I live in Rhode Island, the home of industrialization in the United States where, in the 19th century, the power of the Blackstone river

provided the energy to build fortunes, and transform an agriculturally based local economy into a national and international powerhouse of manufacturing. And with this this development came its concomitant impact on the socio-economic-cultural life in the northeast United States.

The first influx of labor to staff the textile mills came from the farms changing the social structure of the country side. Later they came from French Canada, England, and Ireland. Craftsmen from Italy, and southern Europe came to man the emerging jewelery factories and related industrial complex. Germans and eastern Europeans immigrated drawn by the jobs in the machine tool industry. Each has left its mark on the landscape, yet their stories go largely untold.

Today I am surrounded by the artifacts and architectural remains of that era. In my life time, I have witnessed the decline of such great industrial giants as Brown & Shape Manufacturing, Nicolson File, Gorham Silver as well as the many smaller firms that fed, and fed off these companies and industries. Today many of these businesses no longer exist as Rhode Island's economy, like many other states, has been transformed into a largely service economy as manufacturing moved south and then off shore.

Much of this transformation has taken place over the past 40 years. Today there are many older workers and retirees who participated in that manufacturing culture. But like the survivors and veterans of WWII, these workers are dying off. And with them an insight into this important period in American culture history is being lost. Except for a few business historians, no one to my knowledge, especially ethnographers, is systematically engaged in salvaging this great period in American cultural evolution.

In my applied ethnography career as a consultant and business coach I have often found myself engaged in a process of salvage ethnography. Much of the history of small firms, and especially family owned firms, is not documented. I found that I had to first document the business traditions in order to get a handle on the client's socio-cultural dynamic before we can address the client's immediate concern.

As any good consultant knows, the client's presenting problem is rarely their real problem. Instead, it is just the final step in a process that has been going for some time. Getting a handle on the real problem is a process of uncovering the past and how it has created their present.

Over the past twenty some odd years as part of my consulting assignment, I have collected data from my business firm and non-profit clients. In many cases, I have written up a mini-ethnography or ethno-history for them as part of the final report. Many of these studies document the changing socio-cultural environment to which they have had to adapt to over their life time.

As I am approaching the end of my career, I wonder what will happen to these materials and the living and extinct institutions they represent. I have not seen any anthropological interest in these dying institutions nor their cultures. Neither have I found an appropriate outlet for publishing, disseminating, or archiving this type of material.

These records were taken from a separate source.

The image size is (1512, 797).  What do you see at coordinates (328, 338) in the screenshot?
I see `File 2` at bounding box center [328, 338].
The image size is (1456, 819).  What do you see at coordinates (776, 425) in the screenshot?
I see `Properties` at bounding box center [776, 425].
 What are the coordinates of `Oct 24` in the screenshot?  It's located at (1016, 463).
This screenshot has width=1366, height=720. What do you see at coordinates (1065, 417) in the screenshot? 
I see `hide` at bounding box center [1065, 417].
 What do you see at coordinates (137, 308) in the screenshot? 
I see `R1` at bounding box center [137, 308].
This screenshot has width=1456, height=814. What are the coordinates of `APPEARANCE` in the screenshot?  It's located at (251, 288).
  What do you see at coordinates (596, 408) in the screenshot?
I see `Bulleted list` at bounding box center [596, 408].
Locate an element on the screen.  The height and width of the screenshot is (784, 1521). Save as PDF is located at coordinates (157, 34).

In our rapidly changing global economy with its impact on business firms, local communities, and industries, I feel that it is imperative for anthropologist to recognize the importance of conducting salvage ethnographic research. In order to document this phase of our culture history before its become lost to some future archaeologist's trowel, we need to collect the undocumented oral histories of these dying institutions before it is lost forever.

My question is: Has any anthropologist/ethnographer looked into this fruitful area of research? Are there others out there who feel the same about salvaging these dying institutions?

1 comment:

Anonymous said...

Dr.Bainton,
It seems you have identified two opportunities:
1. Publishing, disseminating, or archiving mini-ethnographies/ethno-histories.
2. Conducting salvage ethnographic research in order to document this phase of our culture history before it becomes lost.
If you could solve the first, it might draw attention to and show the value of the second. Would just getting the materials on the web suffice for that dissemination? That would at least make your materials accessible and the concept (from your examples) more concrete.